No one is claiming masks are perfect, or that if you wear one you’ll definitely never catch a respiratory virus. But consider the umbrella analogy: Using one in the rain won’t totally stop you from getting wet, but it will protect you from getting soaked. And if you use one of those giant golf umbrellas (like using an N95 mask instead of cloth), you’ll be even more protected than with a tiny fold-up umbrella that fits in your purse.
So what do we do now, when mask mandates have ended, transmission is down (yet trending back up), and we have effective treatments and vaccines? Back to the umbrella analogy, you don’t need to use one when it’s not raining.
Many people — mostly those who are generally healthy — stopped wearing masks when mandates were lifted in 2022. However, it's a good idea to mask up to enhance your personal protection in crowded, indoor places when viruses are circulating at high levels, as they are in some of the US right now. For example, you may not want you or your children to get sick with RSV or flu during a surge when hospitals are stretched to the max.
“In certain situations, I wear a mask in public, for example during commuting, in busy trains, or on airplanes,” Javaid said. “I am vaccinated against the flu, and vaccinated and boosted against COVID — I have received the bivalent [recent] booster as well — but I will still wear a mask in overcrowding situations, as there are many viruses around and I do not want to get infected.”
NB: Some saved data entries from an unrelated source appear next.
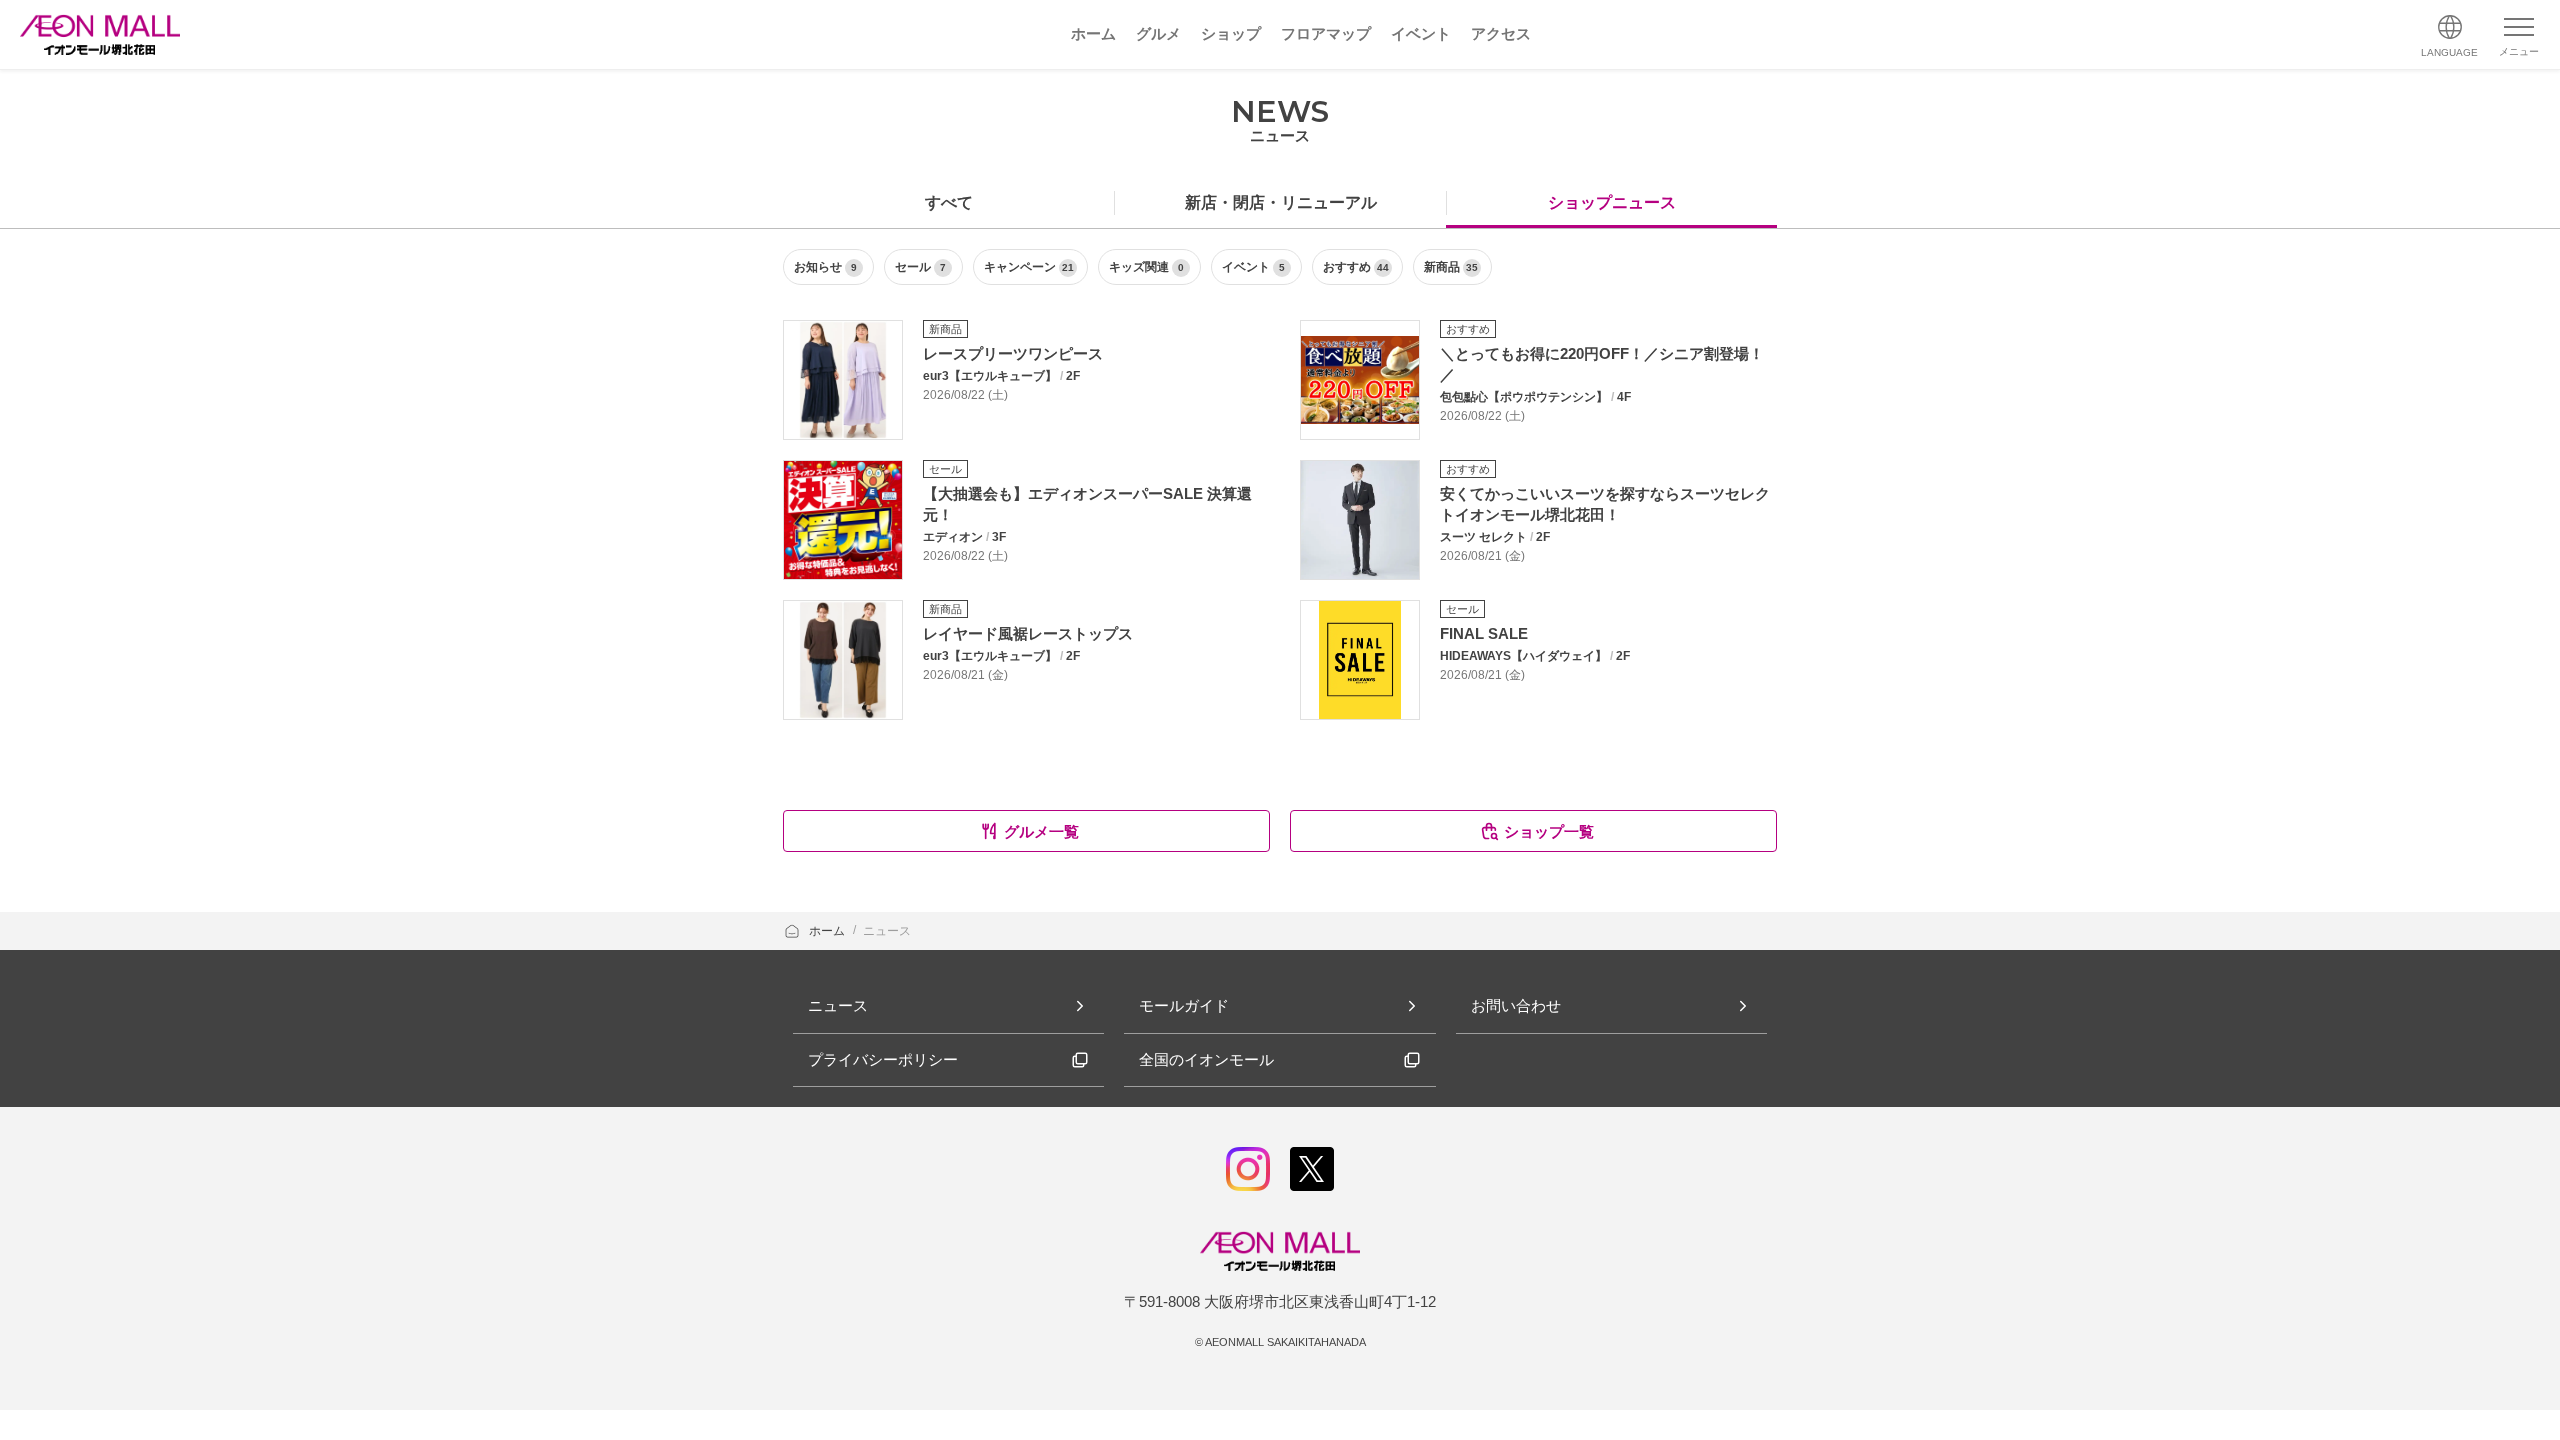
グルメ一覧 (1041, 831)
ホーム (828, 931)
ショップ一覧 (1549, 831)
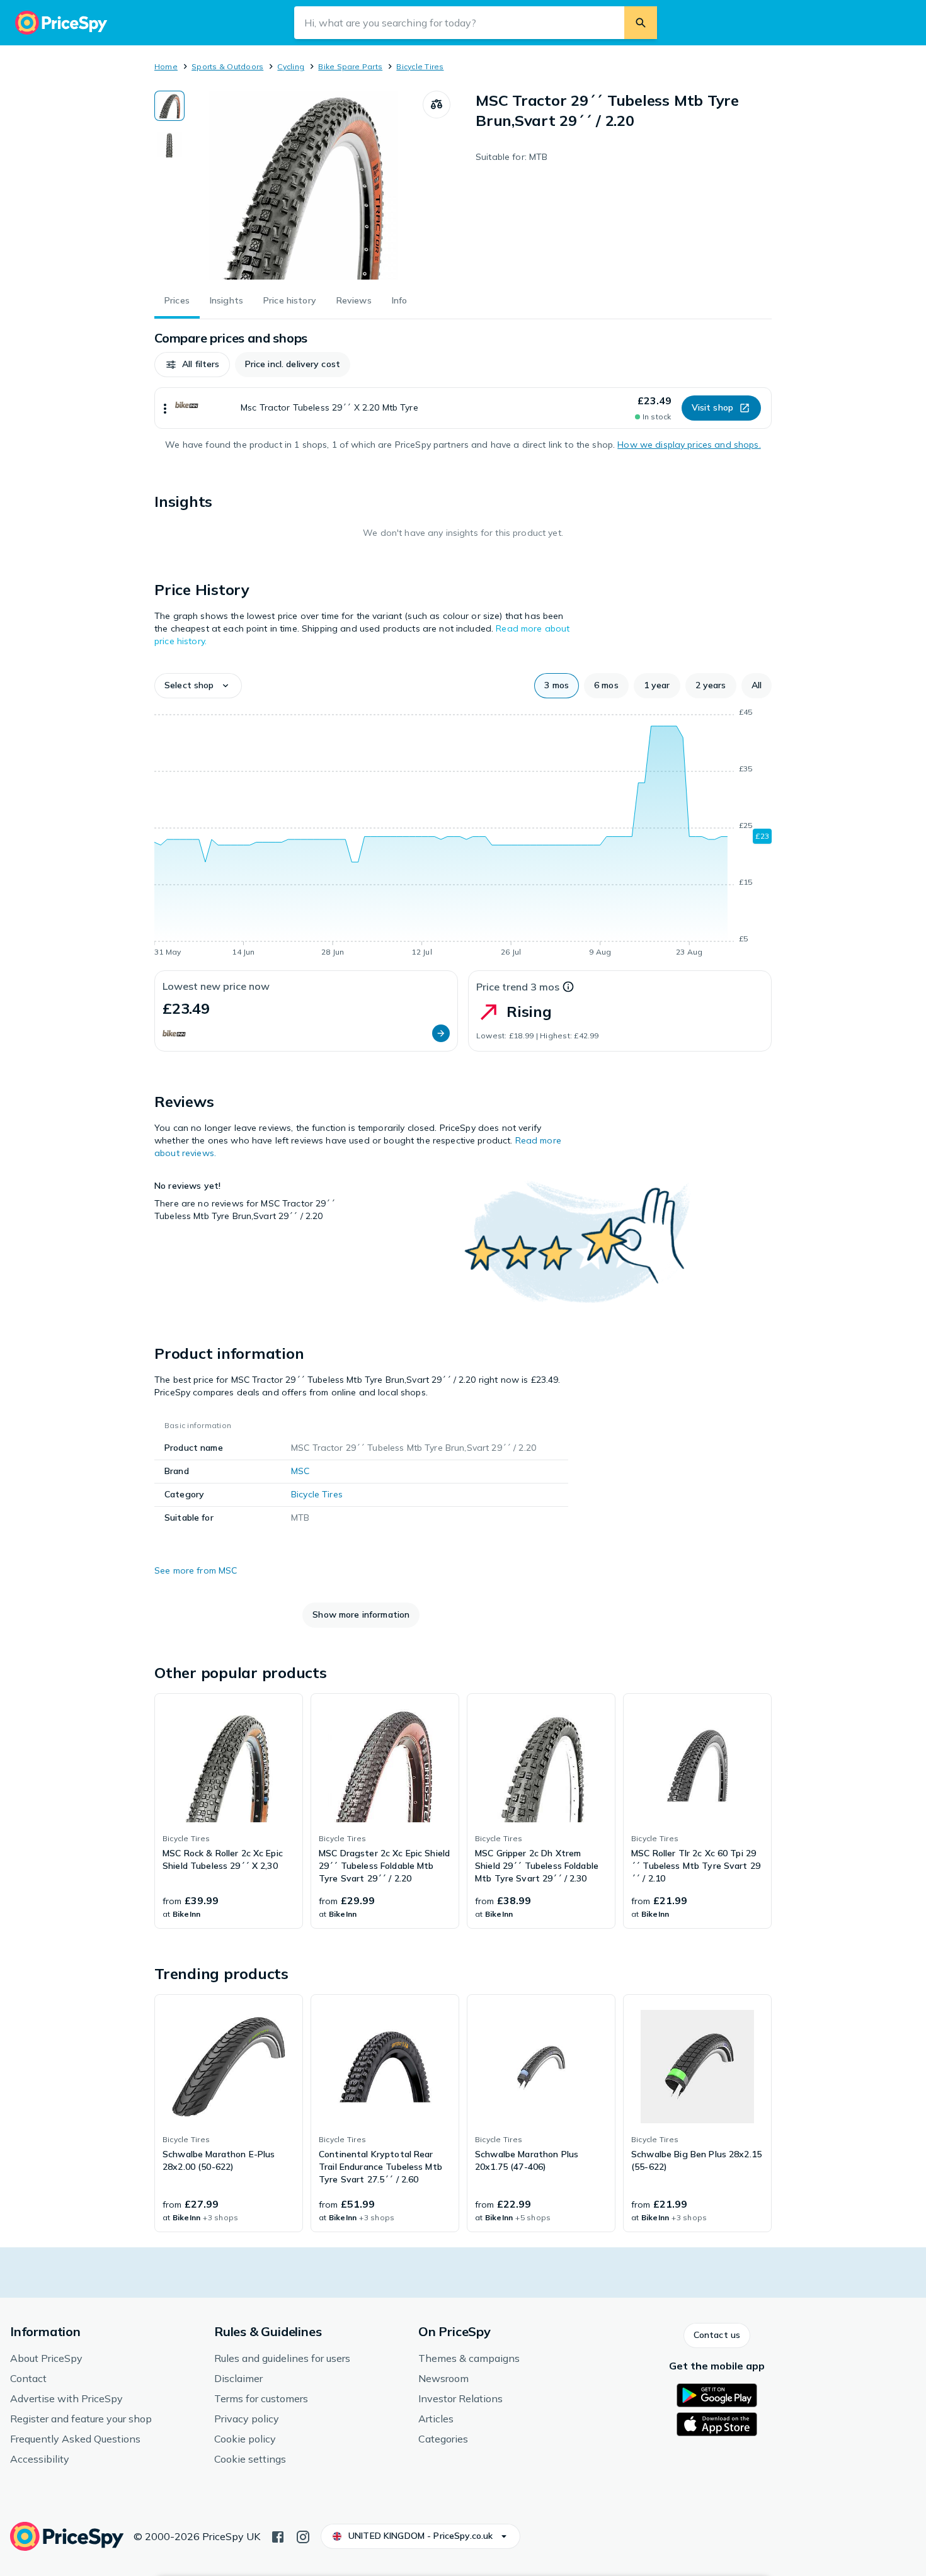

As Javaid points out, masking also protects against the flu and RSV, which is particularly important if you have little ones at home. RSV cases are currently surging, with pediatric units in hospitals overflowing and hourslong waits in pediatric ERs. On Nov. 14, the American Academy of Pediatrics called for an emergency declaration and response from the government. Flu cases are way up as well, with the CDC reporting the highest levels of hospitalizations from influenza that it has seen in a decade for this time of year.
“Masks do work against all common respiratory viral illnesses, including COVID-19, RSV, and influenza,” Ostrosky-Zeichner said, so you can use them to help stave off this “tripledemic.”
When to cover up
Today, universal mask recommendations may not be necessary in areas of the country with low transmission, but that doesn’t mean that there might not still be a renewed need for them if we fail to keep viral infections down.
“Everyone should wear a mask in a high-risk situation, primarily a crowded indoor space, in an area where there is more than minimal COVID transmission risk,” Ostrosky-Zeichner said. “Wearing a mask in the winter season may be the new normal, much like in some Asian countries.”
Raifman agrees that masks have their time and place and may again be widely necessary. “Ideally, we would develop rational approaches to implementing mask policies when and where they are most needed,” she said. “Examples include when there is a surge of a new variant, where we anticipate crowding and travel may contribute to a potential surge — such as on flights and transit over the holidays, and when hospitals are above capacity, as many pediatric hospitals are now.”
Debating the positives and negatives of mask mandates, though, is a somewhat different argument than challenging the clearly scientific fact of mask effectiveness. And although some media outlets seem determined to stoke fear of mask mandates, no one wants to don masks everywhere for the rest of eternity. After all, wearing masks doesn’t have to be all the time or not at all (at least for people who are generally healthy) — right now, it seems to be somewhere in between.
“My hope is that we can make the decision to wear a mask or not based on our communities and those around us as well as ourselves,” Raifman said.